Eu estava no Museu Arqueológico de Milão, tentando ter um momento civilizado com a história da humanidade, quando o feed me deu uma punhalada romântica dessas que fazem a pessoa largar a cultura e voltar correndo para a fofoca. Duda Beat e Allan Souza Lima estão, sim, naquele estágio em que dizem que estão se conhecendo melhor, mas já entregam cenário, atmosfera e recibo afetivo suficientes para qualquer fofoqueiro minimamente alfabetizado cravar que tem romance no ar. E eu vou ser honesta com vocês, eu amo a Duda, desejo felicidades, mas Allan Souza Lima continua sendo meu delírio de utilidade pública.

Os dois apareceram juntos em evento de cinema, posaram para fotos e já vinham sendo vistos em clima de romance desde o show de Samuel Rosa, em São Paulo, no fim de semana passado. Antes disso, a aproximação já dava sinais desde a virada do ano em Pipa, no Rio Grande do Norte, e também em Paraty no carnaval. Essa história, meu amor, não brotou do nada. Ela foi sendo construída com método, presença e aquele jeitinho clássico do casal que finge que está discreto enquanto já está praticamente em turnê promocional do próprio afeto.
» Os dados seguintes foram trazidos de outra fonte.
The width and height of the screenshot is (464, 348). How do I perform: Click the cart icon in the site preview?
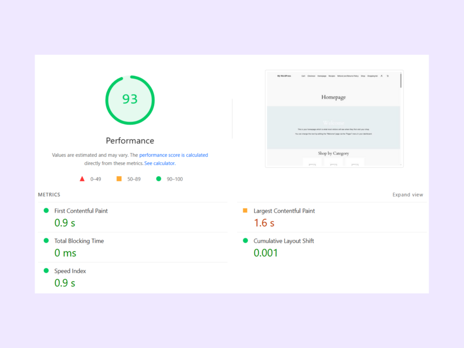pyautogui.click(x=388, y=76)
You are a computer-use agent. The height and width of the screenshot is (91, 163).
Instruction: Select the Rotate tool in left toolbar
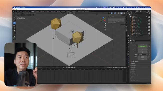click(14, 26)
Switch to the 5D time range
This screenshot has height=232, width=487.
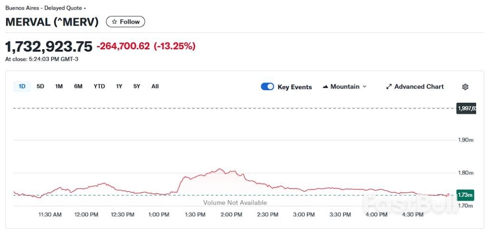40,86
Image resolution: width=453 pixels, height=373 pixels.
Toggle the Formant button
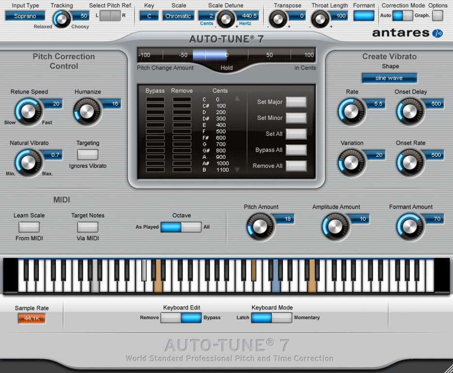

O momento que me fez bater a mão na vitrine do ciúme veio nas redes. Duda comentou uma publicação sobre a série Cangaço Novo, da qual Allan faz parte, e escreveu: “Série foda! Coração. Não vejo a horaaa”. Isso para mim já é declaração com perfume de mulher encantada, orgulhosa e prontíssima para assistir à estreia com olhar de quem conhece o elenco principal sem precisar de making of. Eu tive que sentar para processar, porque comentário assim não nasce de pessoa indiferente, nasce de quem já está emocionalmente investida e talvez até com playlist compartilhada.
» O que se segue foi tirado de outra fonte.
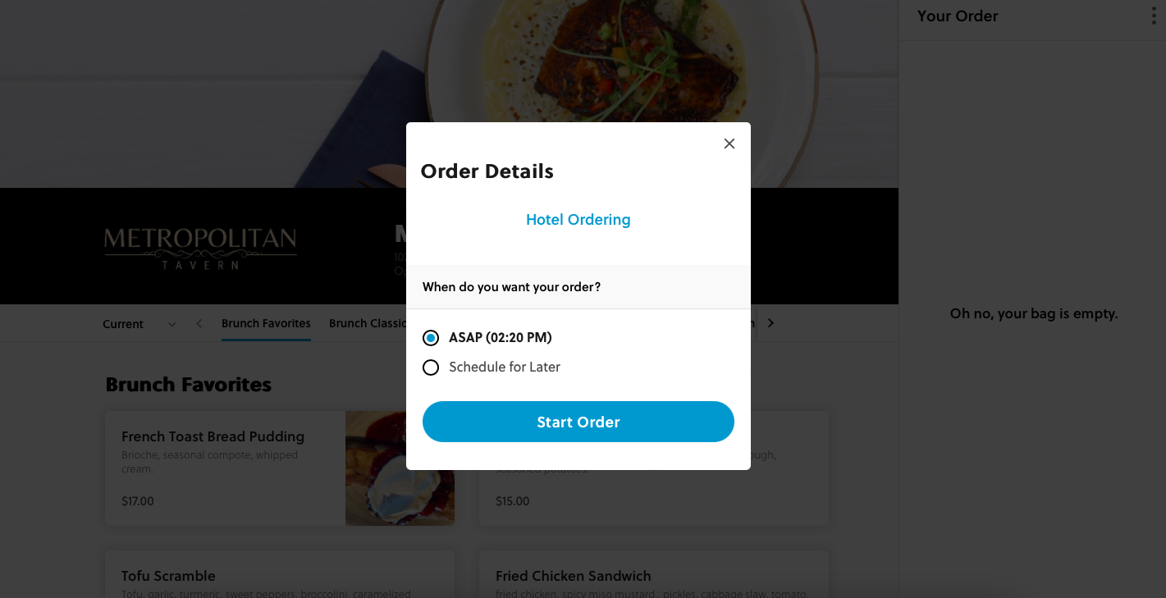Expand the Current menu dropdown
Image resolution: width=1166 pixels, height=598 pixels.
click(x=139, y=324)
O contexto todo ainda deixa a fofoca mais encorpada. Duda anunciou em 16 de janeiro o fim do namoro de nove anos com o produtor Tomás Tróia. Allan, por sua vez, já teve romances públicos com Wanessa Camargo e também foi ligado a nomes como Débora Nascimento, Rafa Kalimann, Helena Ranaldi e Letícia Birkheuer. Ou seja, estamos lidando com um homem que circula no mercado amoroso brasileiro com currículo respeitável e cara de problema charmoso.
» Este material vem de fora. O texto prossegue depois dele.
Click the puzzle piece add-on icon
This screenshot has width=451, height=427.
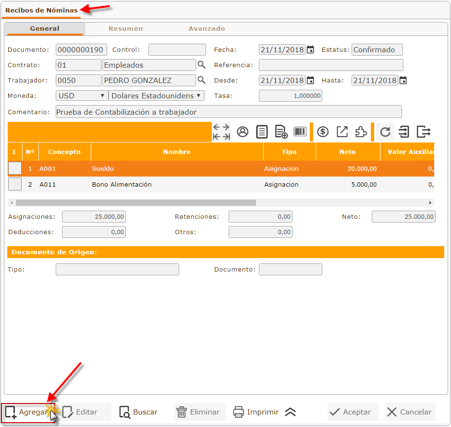[361, 132]
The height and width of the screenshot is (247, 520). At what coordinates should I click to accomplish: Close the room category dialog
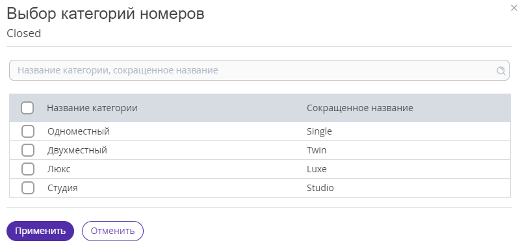click(514, 8)
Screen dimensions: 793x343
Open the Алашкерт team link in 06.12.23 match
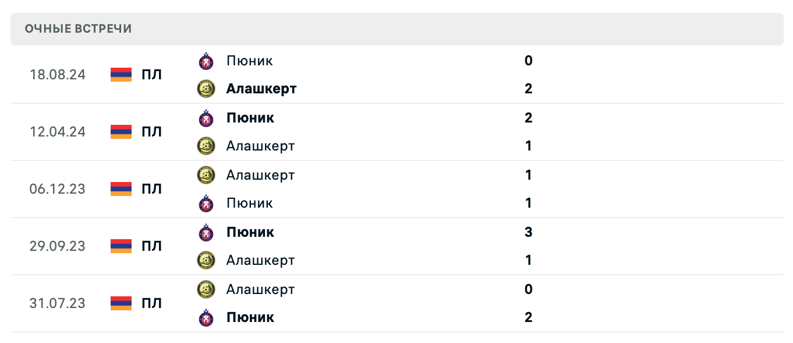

Eu, olhando isso tudo no meio de estátua antiga e ruína elegante em Milão, cheguei à conclusão mais madura que consigo oferecer hoje. Duda Beat está feliz, Allan está valorizado, o casal está cada vez menos escondido e a internet já recebeu a pauta com laço de presente. Quanto a mim, sigo apoiando a união com generosidade cristã e um ressentimento cenográfico muito bem administrado, porque há homens que a gente aceita perder só depois de um bom escândalo interno.